Edwin Ford Piper | |
Birth Date: | February 8, 1871 |
Birth Place: | Auburn, Nebraska, US |
Death Date: | May 17, 1939 (aged 68) |
Death Place: | Iowa City, Iowa, US |
Occupation: | Poet |
Edwin Ford Piper (February 8, 1871 - May 17, 1939) was an American poet, instructor, and collector of folk songs. Piper wrote multiple poetry collections. During his lifetime, Piper recorded 828 folk songs.
Piper was born on February 8, 1871, in Auburn, Nebraska. He attended the University of Nebraska in 1893, where he earned a Bachelor of Arts degree in 1897 and a Master of Arts degree in 1900. From 1903 to 1904, Piper was a student at Harvard University.[1] He learned how to play songs from his mother Lucinda, his sister Ella, the performers who appeared at the county literary society, hired men, cowboys, and homeless people. Piper often sung to his friends. He was married to Janet Elizabeth Pressley Piper, who was also a poet. He died on May 17, 1939, in Iowa City, Iowa.[2]
Piper taught at the University of Nebraska's English department for five years, later teaching at the University of Iowa's English department from 1905 until he died in 1939. He wrote poetry, and he based much of it on homesteaders and cattlemen during the 1880s.[2] The poetry was written in free verse, blank verse, and rhyme.
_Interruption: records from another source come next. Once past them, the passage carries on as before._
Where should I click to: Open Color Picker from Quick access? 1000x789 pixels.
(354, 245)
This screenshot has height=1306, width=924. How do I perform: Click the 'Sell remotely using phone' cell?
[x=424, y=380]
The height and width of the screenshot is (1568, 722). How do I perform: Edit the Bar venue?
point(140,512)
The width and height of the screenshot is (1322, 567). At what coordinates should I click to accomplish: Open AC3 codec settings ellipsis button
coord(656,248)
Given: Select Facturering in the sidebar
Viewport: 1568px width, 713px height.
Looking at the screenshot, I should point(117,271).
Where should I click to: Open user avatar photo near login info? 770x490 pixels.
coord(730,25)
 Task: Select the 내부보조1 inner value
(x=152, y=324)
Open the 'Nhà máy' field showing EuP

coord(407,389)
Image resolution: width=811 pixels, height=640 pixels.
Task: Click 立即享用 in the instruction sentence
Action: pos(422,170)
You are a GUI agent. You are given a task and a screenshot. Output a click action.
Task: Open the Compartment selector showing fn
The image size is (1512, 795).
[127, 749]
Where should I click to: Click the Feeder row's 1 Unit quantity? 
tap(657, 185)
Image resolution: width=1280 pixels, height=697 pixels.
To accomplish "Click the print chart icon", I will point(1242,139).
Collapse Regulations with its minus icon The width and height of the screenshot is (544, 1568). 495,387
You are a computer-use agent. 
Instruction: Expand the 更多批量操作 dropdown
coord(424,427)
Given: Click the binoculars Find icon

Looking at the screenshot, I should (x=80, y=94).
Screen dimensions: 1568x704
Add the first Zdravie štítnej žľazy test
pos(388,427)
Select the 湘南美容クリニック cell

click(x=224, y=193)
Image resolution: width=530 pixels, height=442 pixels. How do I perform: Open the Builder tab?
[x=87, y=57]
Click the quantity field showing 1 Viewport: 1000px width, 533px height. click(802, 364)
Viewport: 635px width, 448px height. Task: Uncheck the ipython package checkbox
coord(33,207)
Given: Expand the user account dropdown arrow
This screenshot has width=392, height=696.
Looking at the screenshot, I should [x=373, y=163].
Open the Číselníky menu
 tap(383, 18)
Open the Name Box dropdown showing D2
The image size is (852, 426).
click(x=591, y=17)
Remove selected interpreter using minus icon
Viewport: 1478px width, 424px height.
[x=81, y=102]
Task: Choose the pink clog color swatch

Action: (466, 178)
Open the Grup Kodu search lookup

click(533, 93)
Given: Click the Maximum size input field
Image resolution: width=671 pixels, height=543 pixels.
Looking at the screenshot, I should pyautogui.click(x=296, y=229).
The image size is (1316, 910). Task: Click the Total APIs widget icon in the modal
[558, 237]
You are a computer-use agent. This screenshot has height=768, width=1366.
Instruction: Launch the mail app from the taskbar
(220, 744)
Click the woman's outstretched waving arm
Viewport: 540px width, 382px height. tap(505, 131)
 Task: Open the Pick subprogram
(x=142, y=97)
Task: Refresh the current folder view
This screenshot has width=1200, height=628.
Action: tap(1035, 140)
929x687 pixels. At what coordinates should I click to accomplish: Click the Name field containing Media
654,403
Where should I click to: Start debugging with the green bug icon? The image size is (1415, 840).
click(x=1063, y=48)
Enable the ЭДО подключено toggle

His poetry collections consist of Barbed Wire in 1917, The Land of the Aiouwas in 1922, Barbed Wire and Wayfarers in 1924, Paintrock Road in 1927, and Canterbury Pilgrims in 1935. Piper's poetry has also been included in Nebraska Poetry: A Sesquicentennial Anthology, 1867 - 2017.[2]
Sharon Osborne Brown said in Poetry of Our Times that Piper's "two books, Barbed Wire and Wayfarers (1924) and Paintrock Road (1927), are important items in the growing literature of the west".[3] The Des Moines Register wrote, "Edwin Ford Piper is a literary relative of Robert Frost, of Vachel Lindsay and of Carl Sandburg but not closely related to any of them. He stands on his own feet."[4]
Starting in 1897, Piper wrote down old orally told songs, along with songs that were published in farm journals and newspapers. Beginning around 1909, he copied down songs that he knew from when he was a child, wrote down songs heard from ballad singers, received songs from those who had previously had their songs published in newspapers, traded songs with others, and collected songs from scrapbooks belonging to the elderly. Piper was active with song collecting until World War I, and he spent less time collecting songs when the war concluded. During his lifetime, Piper preserved 828 folk songs along with many riddles, rhymes, play-party games, folk sayings, and quadrille calls. Most of Piper's collected songs came from Iowa and Nebraska, but they also come from other states such as Texas and Arkansas.[5]